This exercise is in preparation for the formal critical review in Assignment 5 at the end of the project. As given, the critical review brief is as follows:
Compare the theoretical features, characteristics and histories of one or more photographic genres
Use your research skills competently to deconstruct a given genres’ conventions
Demonstrate an awareness of the multiple readings of the histories that have informed genre in a global context
The critical review takes the learning from parts 3 and 4 and picks up from the comparative analysis completed in Project 2, which can be found here:
For this exercise, I will briefly review the above analysis and update with what I’ve learned since. I will then decide on my area of interest for the review within this project.
Summary of Project 2: Exercise 2: Comparative Analysis
For the exercise, I chose two landscape images; Ansel Adams’ Moonrise over Hernandez, New Mexico (1941) and Richard Misrach’s Bonne Carre Slipway, Norco, Louisiana (1988). Both images are classical landscape in terms of their visual codes. My comparison related to the contextual emphasis of each image, rather than their aesthetic merits. With regard to the latter, I drew attention to the similarities and differences, one being black and white, both featuring manmade structures, one being more traditional in the use of thirds and the other, not so. However, with the context the two photographers differed considerably, despite them both being interested in conservation of the natural world. Adams’ image reveals the majesty of the landscape and man’s insignificance both in scale and when considered within the construct of religion. By contrast, Misrach’s image shows us how man is impacting the landscape, his subject being an oil refinery.

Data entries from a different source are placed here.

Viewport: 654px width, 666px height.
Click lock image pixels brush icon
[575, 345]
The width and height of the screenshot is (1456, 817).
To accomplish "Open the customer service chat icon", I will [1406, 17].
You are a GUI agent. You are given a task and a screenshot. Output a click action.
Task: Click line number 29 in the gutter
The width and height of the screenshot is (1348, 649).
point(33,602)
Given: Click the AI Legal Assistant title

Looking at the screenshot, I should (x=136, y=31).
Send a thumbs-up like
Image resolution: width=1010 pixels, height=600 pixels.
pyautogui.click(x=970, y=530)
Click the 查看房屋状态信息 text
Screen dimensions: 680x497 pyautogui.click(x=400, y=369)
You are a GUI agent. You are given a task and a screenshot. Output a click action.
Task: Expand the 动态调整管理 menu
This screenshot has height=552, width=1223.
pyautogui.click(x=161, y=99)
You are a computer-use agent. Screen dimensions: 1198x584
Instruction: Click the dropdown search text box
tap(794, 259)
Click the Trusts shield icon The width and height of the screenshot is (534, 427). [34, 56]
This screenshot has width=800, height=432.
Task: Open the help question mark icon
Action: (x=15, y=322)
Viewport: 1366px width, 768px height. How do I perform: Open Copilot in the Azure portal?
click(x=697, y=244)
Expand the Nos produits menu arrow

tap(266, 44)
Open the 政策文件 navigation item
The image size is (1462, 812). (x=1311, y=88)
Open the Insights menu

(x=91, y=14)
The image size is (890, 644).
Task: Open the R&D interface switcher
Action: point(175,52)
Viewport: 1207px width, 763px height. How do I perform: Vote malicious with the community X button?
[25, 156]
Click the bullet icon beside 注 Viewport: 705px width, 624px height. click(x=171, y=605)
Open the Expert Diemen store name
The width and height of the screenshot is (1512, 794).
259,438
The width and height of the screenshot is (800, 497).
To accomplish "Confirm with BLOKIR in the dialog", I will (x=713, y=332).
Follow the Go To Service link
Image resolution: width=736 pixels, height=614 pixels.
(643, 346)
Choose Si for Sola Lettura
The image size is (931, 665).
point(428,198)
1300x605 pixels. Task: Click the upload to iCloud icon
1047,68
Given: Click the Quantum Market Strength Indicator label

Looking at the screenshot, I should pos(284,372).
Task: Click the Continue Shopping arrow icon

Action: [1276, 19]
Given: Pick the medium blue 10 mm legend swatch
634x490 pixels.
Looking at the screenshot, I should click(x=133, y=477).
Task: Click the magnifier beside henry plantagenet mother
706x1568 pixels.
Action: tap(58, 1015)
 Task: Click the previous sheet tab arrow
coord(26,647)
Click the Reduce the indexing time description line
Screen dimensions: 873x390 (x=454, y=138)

Having completed parts 3 and 4, I am now familiar with the works that formed the New Topographics exhibition in 1975, where the artists moved away from the aesthetic beauty of the landscape to show how construction and human behaviour fit within it. This made sense of where Misrach’s inspiration came from. The series that his picture comes from walks the viewer through the routine of petrochemical processing in Louisiana, an area that for most part is rural country. His images follow the landscape traditions in terms of composition, but having now covered the difference between the interpretations (beautiful, picturesque, sublime), I now appreciate the narratives that can be derived from them more. The series is actually terrifying, as the destruction of the natural world is almost desensitised owing to the world’s reliance of the fossil fuel being processed. Images of dead trees, hazardous waste dumps and abandoned dwellings reveal what has taken place and continues to do so at such a slow pace that nobody notices. Unlike Adams, Misrach is showing what we can’t or won’t see about how we live, in a similar way to the likes of Lewis Hines and Martha Rosler with their documentary advocacy.
Thoughts on a Critical Review
I considered revisiting my analysis as the context of the additional learning explained the motivation behind the images, Misrach’s in particular. However, I have been interested in a question from Part 4, which is related to landscape but could be applied to the other genres as well.
In Colin Pantall’s lecture and supporting presentation notes, titled The Way We See, Where We Look and What we Show, he said
“Landscapes can show the infrastructure of power, can show the dividing lines of power. Sometimes we don’t think of these as landscape, but they are, because that is the defining part of them”
(Colin Pantall Presentation, s.d., video timestamp 11m,50s)
At the point that he says this, the presentation is showing this photograph by Mohammed Borrouisa from his series Périphérique.
From the series Périphérique, by Mohamed Bourouisa [1]
I was confused by the comment as Landscape was not my initial reading of this photograph. Instead, I believed it to be more documentary or one of the sub-genres, street photography. This was the basis for my critical analysis – what is it that makes this a landscape and how does the reading of the internal and external context affect our classification of a photograph?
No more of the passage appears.